What I mean is, what is it (exactly) about the epsilon-delta definition of a limit that ensures that we cannot use it to prove something as obviously false as the fact that for some function $f$, that if we have:

$\lim_{x \to a} f(x) = L$

and

$\lim_{x \to a} f(x) = M$

and if we consider both of the above limits to be from the same direction, what ensures that it must always be true that, in the above case, $L$ would equal $M$. "A function can approach one limit and one limit only from the same direction, at some point $a$" What, in the epsilon-delta definition, garuntees that the sentence before this one is true?

Any light that you can shed on these questions would be greatly appreciated.

I am surprised you are asking this question, because any decent text on analysis will discuss this at some point. I'll briefly tell you how you deal with this.

$|L - M| = | L - M + f(x) - f(x) | = |(L - f(x)) + (f(x) - M)|$ now we apply the triangle inequality

$|L - M| < |f(x) - L| + |f(x) - M|$

I want for any epsilon to have $|f(x) - L| < \frac{\epsilon}{2}$ and $|f(x) - M| < \frac{\epsilon}{2}$ that is fine, because we know those limits exist so we get $\delta_1$ and $\delta_2$ such that:

$|x -a| < \delta_1 \ \Rightarrow \ |f(x) - L| < \frac{\epsilon}{2}$

$|x -a| < \delta_2 \ \Rightarrow \ |f(x) - M| < \frac{\epsilon}{2}$

and now we pick $\delta = Max( \delta_1 , \delta_2)$

giving $|x-a| < \delta \ \Rightarrow \ |L - M| < \frac{\epsilon}{2} + \frac{\epsilon}{2} < \epsilon$

so we can make the difference between L and M as small as we like.

11. Originally Posted by bobak
About the definition of the limit, it is a very very natural definition. As I have already said a limit exists if you can show me that you can get as close as you want to it, Read want I wrote in my earlier posts and compare it to the definition, (maybe it might help for you to draw a diagram of the regions represented to make it more clear).

Now for this example given here, what you are proving is slightly silly because the function under discussion is continuous (maybe you have not got onto this chapter yet, but by definition the limit of a continuous function at a point and its value are the same). This is how your present the argument for this question.

We are given $\epsilon$ and we want to find a $\delta$ such that when we are in the region $|x-3| < \delta$ we have $|x^2 - 9| < \epsilon$.

What we notice is that when we have x such that $|x-3| < \delta$ then $6 - \delta < |x+3| < 6 + \delta$ (this should be obvious, if it is not draw out the regions of do the algebra),

so we get $|x-3| < \delta \ \Rightarrow \ |x-3||x+3| < \delta ( 6 + \delta)$

Happy so far ? good,

now we want $|x-3| < \delta \ \Rightarrow \ |x-3||x+3| < \epsilon$

Remember we are working backwards here, we want to show that you any epsilon we can find delta i.e. give any epsilon we can find delta, so we need delta in terms of epsilon. so at this point you have two choice, you can either solve the quadratic equation $\epsilon = \delta ( 6 + \delta)$, or do what the author of your book did and treat the cases $\epsilon < 7$ and $\epsilon \geq 7$ separately in order to avoid solving the equation.

§ Task details: According to the forum thread, what did the author of the book do to avoid solving the quadratic equation for delta? The data is separate material with no connection to this forum thread.

§ Data rows:
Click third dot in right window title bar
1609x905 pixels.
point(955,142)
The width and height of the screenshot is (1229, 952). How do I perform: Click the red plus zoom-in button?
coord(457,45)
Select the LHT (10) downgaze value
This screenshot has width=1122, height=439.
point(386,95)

§ Answer to the task: The author treated the cases $\epsilon < 7$ and $\epsilon \geq 7$ separately.